> [EXERCISE DESCRIPTION] Count the lines in the entries below that mention the string "screenshot", then write that number by itself.

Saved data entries
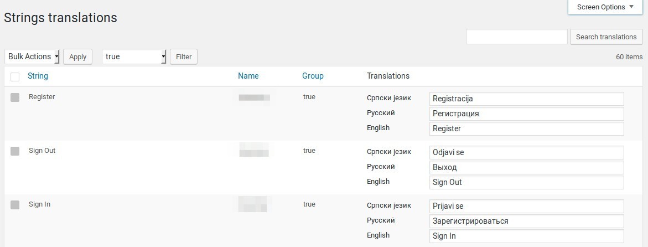Click the Search translations button

pyautogui.click(x=606, y=37)
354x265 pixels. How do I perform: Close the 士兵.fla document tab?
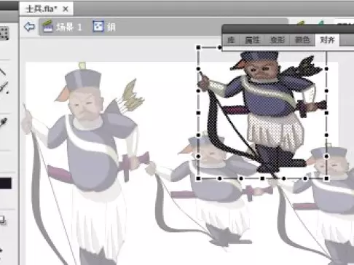pos(65,9)
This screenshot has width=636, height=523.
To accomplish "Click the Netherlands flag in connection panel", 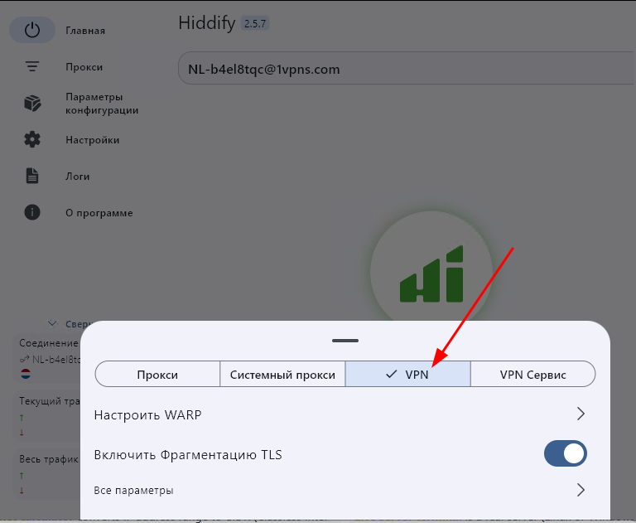I will pos(26,374).
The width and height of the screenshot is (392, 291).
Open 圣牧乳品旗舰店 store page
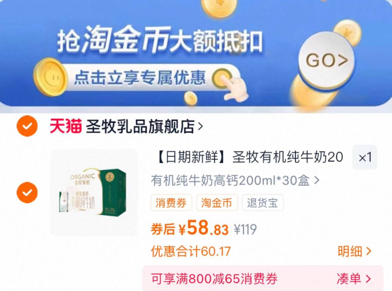point(140,127)
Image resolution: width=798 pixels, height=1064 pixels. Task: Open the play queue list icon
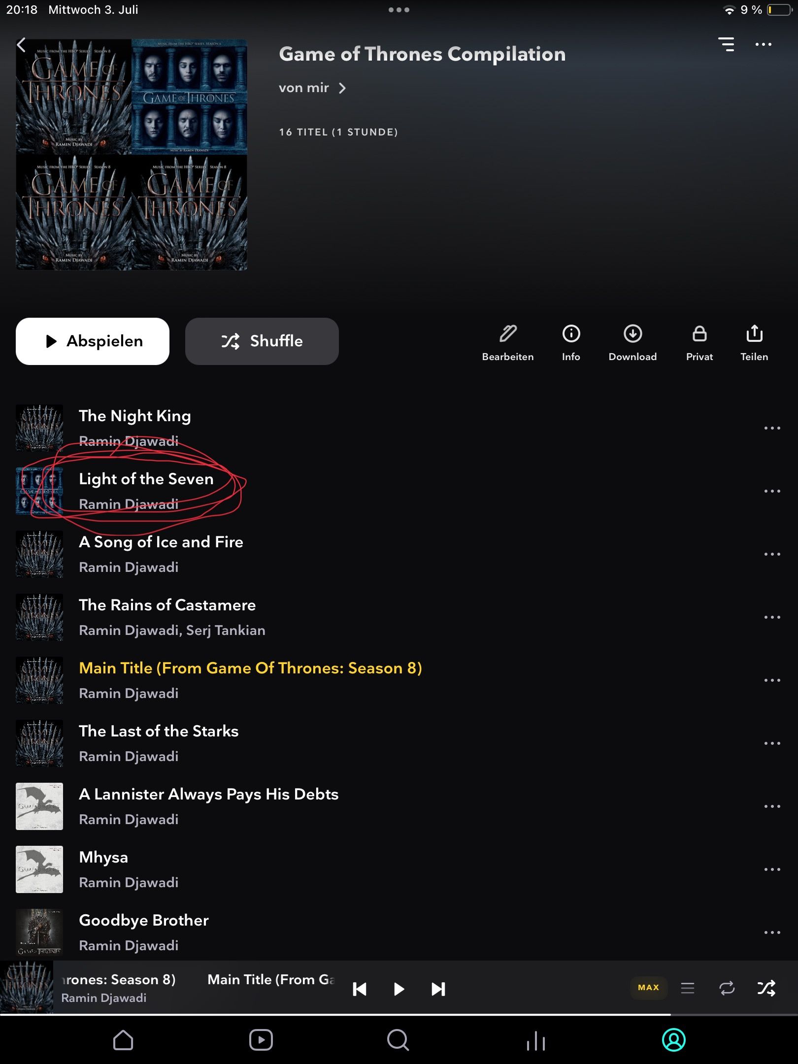click(688, 988)
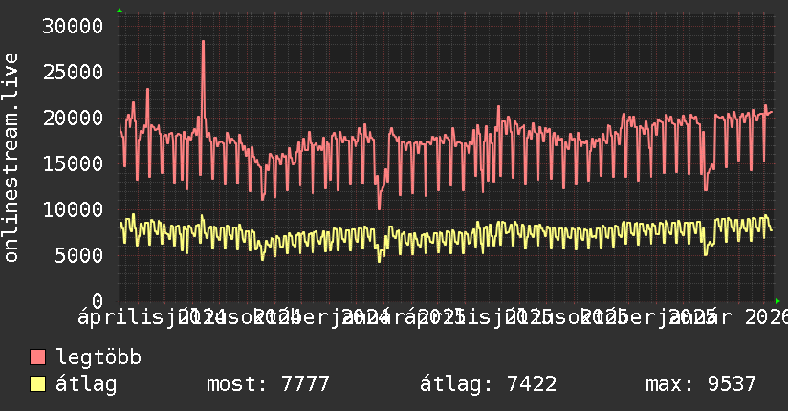
Task: Click the 5000 y-axis label
Action: tap(79, 256)
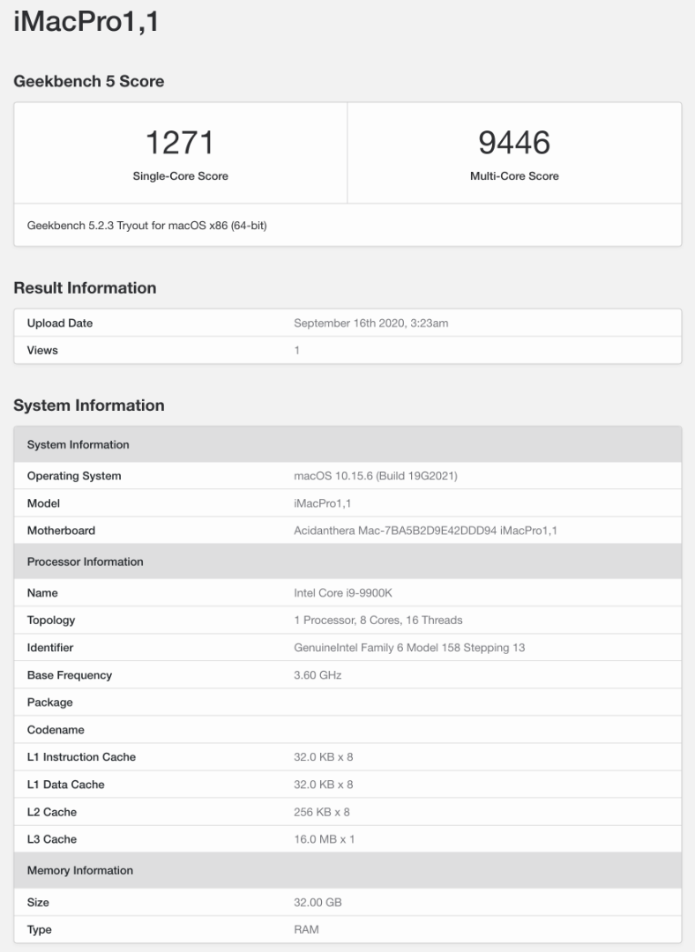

> [PROBLEM SOLUTION] 2